The response should be a precise copy of every entry.
[Opening Data listing section]
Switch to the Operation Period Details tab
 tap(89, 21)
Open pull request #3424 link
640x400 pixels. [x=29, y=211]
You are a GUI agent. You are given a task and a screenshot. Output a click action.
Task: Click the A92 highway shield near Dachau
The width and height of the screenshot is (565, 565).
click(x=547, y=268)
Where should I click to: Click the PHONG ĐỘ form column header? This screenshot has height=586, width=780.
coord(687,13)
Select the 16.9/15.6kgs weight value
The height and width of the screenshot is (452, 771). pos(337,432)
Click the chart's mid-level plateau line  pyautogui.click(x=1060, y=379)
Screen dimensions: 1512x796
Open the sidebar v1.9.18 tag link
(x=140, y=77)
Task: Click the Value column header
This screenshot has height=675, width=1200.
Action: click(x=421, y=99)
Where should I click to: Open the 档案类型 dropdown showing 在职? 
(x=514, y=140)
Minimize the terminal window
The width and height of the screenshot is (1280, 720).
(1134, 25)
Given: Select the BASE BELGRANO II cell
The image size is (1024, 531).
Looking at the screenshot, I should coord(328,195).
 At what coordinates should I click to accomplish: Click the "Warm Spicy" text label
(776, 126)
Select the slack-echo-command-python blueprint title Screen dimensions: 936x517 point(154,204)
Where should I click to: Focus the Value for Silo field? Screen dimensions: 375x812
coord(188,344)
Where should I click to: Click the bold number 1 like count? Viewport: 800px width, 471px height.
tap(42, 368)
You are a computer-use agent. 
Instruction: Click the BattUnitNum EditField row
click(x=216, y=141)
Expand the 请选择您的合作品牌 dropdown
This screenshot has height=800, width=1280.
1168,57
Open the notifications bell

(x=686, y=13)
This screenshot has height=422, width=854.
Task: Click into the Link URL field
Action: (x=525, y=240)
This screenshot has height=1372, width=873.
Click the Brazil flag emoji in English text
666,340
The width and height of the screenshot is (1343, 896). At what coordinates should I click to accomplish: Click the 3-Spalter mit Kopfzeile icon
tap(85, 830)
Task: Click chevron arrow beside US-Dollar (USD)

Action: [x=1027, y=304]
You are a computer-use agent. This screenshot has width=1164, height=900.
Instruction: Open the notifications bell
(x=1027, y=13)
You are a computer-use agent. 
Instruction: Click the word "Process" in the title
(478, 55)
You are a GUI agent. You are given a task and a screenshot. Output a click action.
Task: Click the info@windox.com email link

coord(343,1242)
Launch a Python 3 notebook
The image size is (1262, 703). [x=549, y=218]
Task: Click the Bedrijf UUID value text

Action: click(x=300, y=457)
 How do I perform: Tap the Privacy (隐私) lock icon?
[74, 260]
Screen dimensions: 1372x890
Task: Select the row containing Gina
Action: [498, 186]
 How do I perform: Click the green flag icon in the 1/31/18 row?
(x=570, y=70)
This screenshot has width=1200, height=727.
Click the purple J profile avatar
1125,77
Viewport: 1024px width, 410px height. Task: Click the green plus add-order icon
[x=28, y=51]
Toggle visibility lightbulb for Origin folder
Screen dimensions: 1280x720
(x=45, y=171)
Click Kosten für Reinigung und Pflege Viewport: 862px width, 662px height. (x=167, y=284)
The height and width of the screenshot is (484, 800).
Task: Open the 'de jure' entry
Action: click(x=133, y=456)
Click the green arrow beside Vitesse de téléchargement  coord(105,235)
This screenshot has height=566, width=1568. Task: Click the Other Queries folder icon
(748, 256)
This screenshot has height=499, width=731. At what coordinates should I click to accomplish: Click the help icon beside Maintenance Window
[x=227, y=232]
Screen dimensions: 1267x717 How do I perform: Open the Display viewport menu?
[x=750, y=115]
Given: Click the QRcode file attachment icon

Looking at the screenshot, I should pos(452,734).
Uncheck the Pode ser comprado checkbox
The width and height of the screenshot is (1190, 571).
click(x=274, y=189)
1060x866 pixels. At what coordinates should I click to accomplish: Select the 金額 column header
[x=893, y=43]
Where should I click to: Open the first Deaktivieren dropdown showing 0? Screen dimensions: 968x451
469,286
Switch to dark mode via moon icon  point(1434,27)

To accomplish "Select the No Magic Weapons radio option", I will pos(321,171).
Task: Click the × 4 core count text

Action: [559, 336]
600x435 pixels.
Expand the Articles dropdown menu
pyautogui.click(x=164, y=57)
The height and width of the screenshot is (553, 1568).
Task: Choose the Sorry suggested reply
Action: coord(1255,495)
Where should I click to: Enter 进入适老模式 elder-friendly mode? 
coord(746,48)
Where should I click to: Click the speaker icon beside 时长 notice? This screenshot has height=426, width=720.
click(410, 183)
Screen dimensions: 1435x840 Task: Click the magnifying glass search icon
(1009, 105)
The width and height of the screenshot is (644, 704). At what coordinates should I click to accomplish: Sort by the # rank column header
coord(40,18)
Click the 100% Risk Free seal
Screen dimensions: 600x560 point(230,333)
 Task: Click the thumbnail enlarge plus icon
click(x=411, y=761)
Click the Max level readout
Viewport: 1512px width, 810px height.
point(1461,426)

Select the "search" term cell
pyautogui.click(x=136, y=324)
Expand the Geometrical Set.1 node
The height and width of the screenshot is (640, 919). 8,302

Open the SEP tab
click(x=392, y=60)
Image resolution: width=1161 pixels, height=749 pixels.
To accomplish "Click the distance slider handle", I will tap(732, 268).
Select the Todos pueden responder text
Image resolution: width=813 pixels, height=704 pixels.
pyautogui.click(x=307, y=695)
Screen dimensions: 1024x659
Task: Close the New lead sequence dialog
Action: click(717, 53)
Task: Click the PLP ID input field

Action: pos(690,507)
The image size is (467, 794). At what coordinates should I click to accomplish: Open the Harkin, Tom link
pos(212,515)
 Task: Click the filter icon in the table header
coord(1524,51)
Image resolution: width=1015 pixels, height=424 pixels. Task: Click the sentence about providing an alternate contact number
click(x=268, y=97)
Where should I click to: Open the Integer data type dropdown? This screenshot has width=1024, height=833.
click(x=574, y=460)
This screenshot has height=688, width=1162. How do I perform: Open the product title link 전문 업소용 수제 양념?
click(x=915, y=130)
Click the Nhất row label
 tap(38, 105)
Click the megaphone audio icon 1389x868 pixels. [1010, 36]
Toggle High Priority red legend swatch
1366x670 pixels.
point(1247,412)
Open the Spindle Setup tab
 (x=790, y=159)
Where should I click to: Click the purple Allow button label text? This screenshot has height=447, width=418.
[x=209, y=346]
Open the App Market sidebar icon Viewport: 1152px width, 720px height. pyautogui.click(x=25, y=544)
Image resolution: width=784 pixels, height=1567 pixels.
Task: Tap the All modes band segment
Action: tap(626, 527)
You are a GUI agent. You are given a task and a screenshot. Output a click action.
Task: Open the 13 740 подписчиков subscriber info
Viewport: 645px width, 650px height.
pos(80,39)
[Closing Data listing section]
Exercise output
Switch to the Operation Period Details tab
 tap(89, 21)
Open pull request #3424 link
640x400 pixels. [x=29, y=211]
You are a GUI agent. You are given a task and a screenshot. Output a click action.
Task: Click the A92 highway shield near Dachau
The width and height of the screenshot is (565, 565).
click(x=547, y=268)
Where should I click to: Click the PHONG ĐỘ form column header? This screenshot has height=586, width=780.
coord(687,13)
Select the 16.9/15.6kgs weight value
The height and width of the screenshot is (452, 771). pos(337,432)
Click the chart's mid-level plateau line  pyautogui.click(x=1060, y=379)
Screen dimensions: 1512x796
Open the sidebar v1.9.18 tag link
(x=140, y=77)
Task: Click the Value column header
This screenshot has height=675, width=1200.
Action: click(x=421, y=99)
Where should I click to: Open the 档案类型 dropdown showing 在职? 
(x=514, y=140)
Minimize the terminal window
The width and height of the screenshot is (1280, 720).
(1134, 25)
Given: Select the BASE BELGRANO II cell
The image size is (1024, 531).
Looking at the screenshot, I should coord(328,195).
 At what coordinates should I click to accomplish: Click the "Warm Spicy" text label
(776, 126)
Select the slack-echo-command-python blueprint title Screen dimensions: 936x517 point(154,204)
Where should I click to: Focus the Value for Silo field? Screen dimensions: 375x812
coord(188,344)
Where should I click to: Click the bold number 1 like count? Viewport: 800px width, 471px height.
tap(42, 368)
You are a computer-use agent. 
Instruction: Click the BattUnitNum EditField row
click(x=216, y=141)
Expand the 请选择您的合作品牌 dropdown
This screenshot has height=800, width=1280.
1168,57
Open the notifications bell

(x=686, y=13)
This screenshot has height=422, width=854.
Task: Click into the Link URL field
Action: (x=525, y=240)
This screenshot has height=1372, width=873.
Click the Brazil flag emoji in English text
666,340
The width and height of the screenshot is (1343, 896). At what coordinates should I click to accomplish: Click the 3-Spalter mit Kopfzeile icon
tap(85, 830)
Task: Click chevron arrow beside US-Dollar (USD)

Action: [x=1027, y=304]
You are a computer-use agent. This screenshot has width=1164, height=900.
Instruction: Open the notifications bell
(x=1027, y=13)
You are a computer-use agent. 
Instruction: Click the word "Process" in the title
(478, 55)
You are a GUI agent. You are given a task and a screenshot. Output a click action.
Task: Click the info@windox.com email link

coord(343,1242)
Launch a Python 3 notebook
The image size is (1262, 703). [x=549, y=218]
Task: Click the Bedrijf UUID value text

Action: click(x=300, y=457)
 How do I perform: Tap the Privacy (隐私) lock icon?
[74, 260]
Screen dimensions: 1372x890
Task: Select the row containing Gina
Action: [498, 186]
 How do I perform: Click the green flag icon in the 1/31/18 row?
(x=570, y=70)
This screenshot has width=1200, height=727.
Click the purple J profile avatar
1125,77
Viewport: 1024px width, 410px height. Task: Click the green plus add-order icon
[x=28, y=51]
Toggle visibility lightbulb for Origin folder
Screen dimensions: 1280x720
(x=45, y=171)
Click Kosten für Reinigung und Pflege Viewport: 862px width, 662px height. (x=167, y=284)
The height and width of the screenshot is (484, 800).
Task: Open the 'de jure' entry
Action: click(x=133, y=456)
Click the green arrow beside Vitesse de téléchargement  coord(105,235)
This screenshot has height=566, width=1568. Task: Click the Other Queries folder icon
(748, 256)
This screenshot has height=499, width=731. At what coordinates should I click to accomplish: Click the help icon beside Maintenance Window
[x=227, y=232]
Screen dimensions: 1267x717 How do I perform: Open the Display viewport menu?
[x=750, y=115]
Given: Click the QRcode file attachment icon

Looking at the screenshot, I should pos(452,734).
Uncheck the Pode ser comprado checkbox
The width and height of the screenshot is (1190, 571).
click(x=274, y=189)
1060x866 pixels. At what coordinates should I click to accomplish: Select the 金額 column header
[x=893, y=43]
Where should I click to: Open the first Deaktivieren dropdown showing 0? Screen dimensions: 968x451
469,286
Switch to dark mode via moon icon  point(1434,27)

To accomplish "Select the No Magic Weapons radio option", I will pos(321,171).
Task: Click the × 4 core count text

Action: [559, 336]
600x435 pixels.
Expand the Articles dropdown menu
pyautogui.click(x=164, y=57)
The height and width of the screenshot is (553, 1568).
Task: Choose the Sorry suggested reply
Action: coord(1255,495)
Where should I click to: Enter 进入适老模式 elder-friendly mode? 
coord(746,48)
Where should I click to: Click the speaker icon beside 时长 notice? This screenshot has height=426, width=720.
click(410, 183)
Screen dimensions: 1435x840 Task: Click the magnifying glass search icon
(1009, 105)
The width and height of the screenshot is (644, 704). At what coordinates should I click to accomplish: Sort by the # rank column header
coord(40,18)
Click the 100% Risk Free seal
Screen dimensions: 600x560 point(230,333)
 Task: Click the thumbnail enlarge plus icon
click(x=411, y=761)
Click the Max level readout
Viewport: 1512px width, 810px height.
point(1461,426)

Select the "search" term cell
pyautogui.click(x=136, y=324)
Expand the Geometrical Set.1 node
The height and width of the screenshot is (640, 919). 8,302

Open the SEP tab
click(x=392, y=60)
Image resolution: width=1161 pixels, height=749 pixels.
To accomplish "Click the distance slider handle", I will tap(732, 268).
Select the Todos pueden responder text
Image resolution: width=813 pixels, height=704 pixels.
pyautogui.click(x=307, y=695)
Screen dimensions: 1024x659
Task: Close the New lead sequence dialog
Action: click(717, 53)
Task: Click the PLP ID input field

Action: pos(690,507)
The image size is (467, 794). At what coordinates should I click to accomplish: Open the Harkin, Tom link
pos(212,515)
 Task: Click the filter icon in the table header
coord(1524,51)
Image resolution: width=1015 pixels, height=424 pixels. Task: Click the sentence about providing an alternate contact number
click(x=268, y=97)
Where should I click to: Open the Integer data type dropdown? This screenshot has width=1024, height=833.
click(x=574, y=460)
This screenshot has height=688, width=1162. How do I perform: Open the product title link 전문 업소용 수제 양념?
click(x=915, y=130)
Click the Nhất row label
 tap(38, 105)
Click the megaphone audio icon 1389x868 pixels. [1010, 36]
Toggle High Priority red legend swatch
1366x670 pixels.
point(1247,412)
Open the Spindle Setup tab
 (x=790, y=159)
Where should I click to: Click the purple Allow button label text? This screenshot has height=447, width=418.
[x=209, y=346]
Open the App Market sidebar icon Viewport: 1152px width, 720px height. pyautogui.click(x=25, y=544)
Image resolution: width=784 pixels, height=1567 pixels.
Task: Tap the All modes band segment
Action: tap(626, 527)
You are a GUI agent. You are given a task and a screenshot. Output a click action.
Task: Open the 13 740 подписчиков subscriber info
Viewport: 645px width, 650px height.
pos(80,39)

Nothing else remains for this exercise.